# Cleaning caked grime off wheels?



## 528i (May 1, 2004)

Moving my OE sport rims around my garage, I noticed that they are terribly dirty on the back side.

I have some Klasse AIO coming to hopefully stop the grime from coming back, but I don't know how to get this stuff off. I started with normal car shampoo, then Dawn, then Simple Green automotive degreaser, and they look like this _after_ scrubbing with all that for at least 20 minutes or so. It just doesn't scrub off.

Anyone know of anything that actually removes this stuff, but won't remove the clearcoat? Hopefully something I can find locally somewhere, rather than wait for a web order... Is Klasse strong enough for that?

Thanks in advance


----------



## [email protected] (Jun 24, 2004)

Wheel Wax should do the trick. Here is a review from properautocare.com:

http://www.properautocare.com/wheelwax.html

You can purchase this from my website here:

http://www.modbargains.com/product.asp?pf_id=bimmian103


----------



## Alex Baumann (Dec 19, 2001)

That's looking tasty  J/K 

OK, you need some warm water, a dish sponge, clay bar and car shampoo (to use it as a lubricant when claying). 

Clay bar should do the trick and get rid of that all junk. 

When finished cleaning, dry the wheels and apply your favorite wax/sealant. 


Good Luck. Please report back whether it worked or not


----------



## 528i (May 1, 2004)

Thanks guys.


Is a clay bar going to be tough enough? The grime is thick and hard enough to have texture, and is close to a millimeter thick near the bolts


----------



## Alex Baumann (Dec 19, 2001)

528i said:


> Thanks guys.
> 
> Is a clay bar going to be tough enough? The grime is thick and hard enough to have texture, and is close to a millimeter thick near the bolts


Try the warm water+dish sponge+ shampoo combo first. Then attack with the clay.


----------



## [email protected] (Jun 24, 2004)

Alex Baumann said:


> Try the warm water+dish sponge+ shampoo combo first. Then attack with the clay.


Agreed, try that combo first and if that doesn't get all of it off try the wheel wax.


----------



## jetstream23 (Mar 9, 2004)

What about a tough wheel cleaner? So far I've heard car shampoos and clay bars but no wheel cleaners mentioned. I know that there are basically two categories....acidic and non-acidic. I've used the non-acidic version of Meguiar's Hot Rims wheel cleaner. Since its the backside of the rims where you don't really see it, does it make sense to try an acidic wheel cleaner as a last resort? :dunno:

FYI - My wheel cleaning process when I wash my car:

2 buckets: 1 with water/car shampoo, 1 with water only

1. Hose down the wheel thoroughly
2. Spray on Meguiar's wheel cleaner (then wait 15-30 seconds)

Recorded data:
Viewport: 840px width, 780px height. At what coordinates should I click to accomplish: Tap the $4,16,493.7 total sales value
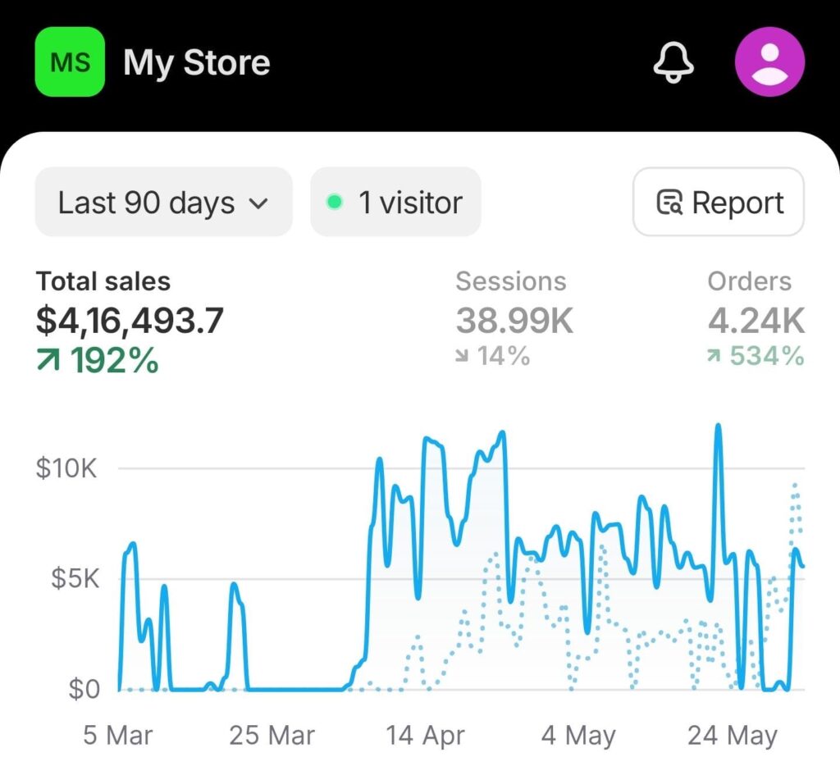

Stated task: In the thread on cleaning wheel grime, reproduce everything from "## jetstream23 (Mar" down to "wait 15-30 seconds)" word for word.

Complete response:
## jetstream23 (Mar 9, 2004)

What about a tough wheel cleaner? So far I've heard car shampoos and clay bars but no wheel cleaners mentioned. I know that there are basically two categories....acidic and non-acidic. I've used the non-acidic version of Meguiar's Hot Rims wheel cleaner. Since its the backside of the rims where you don't really see it, does it make sense to try an acidic wheel cleaner as a last resort? :dunno:

FYI - My wheel cleaning process when I wash my car:

2 buckets: 1 with water/car shampoo, 1 with water only

1. Hose down the wheel thoroughly
2. Spray on Meguiar's wheel cleaner (then wait 15-30 seconds)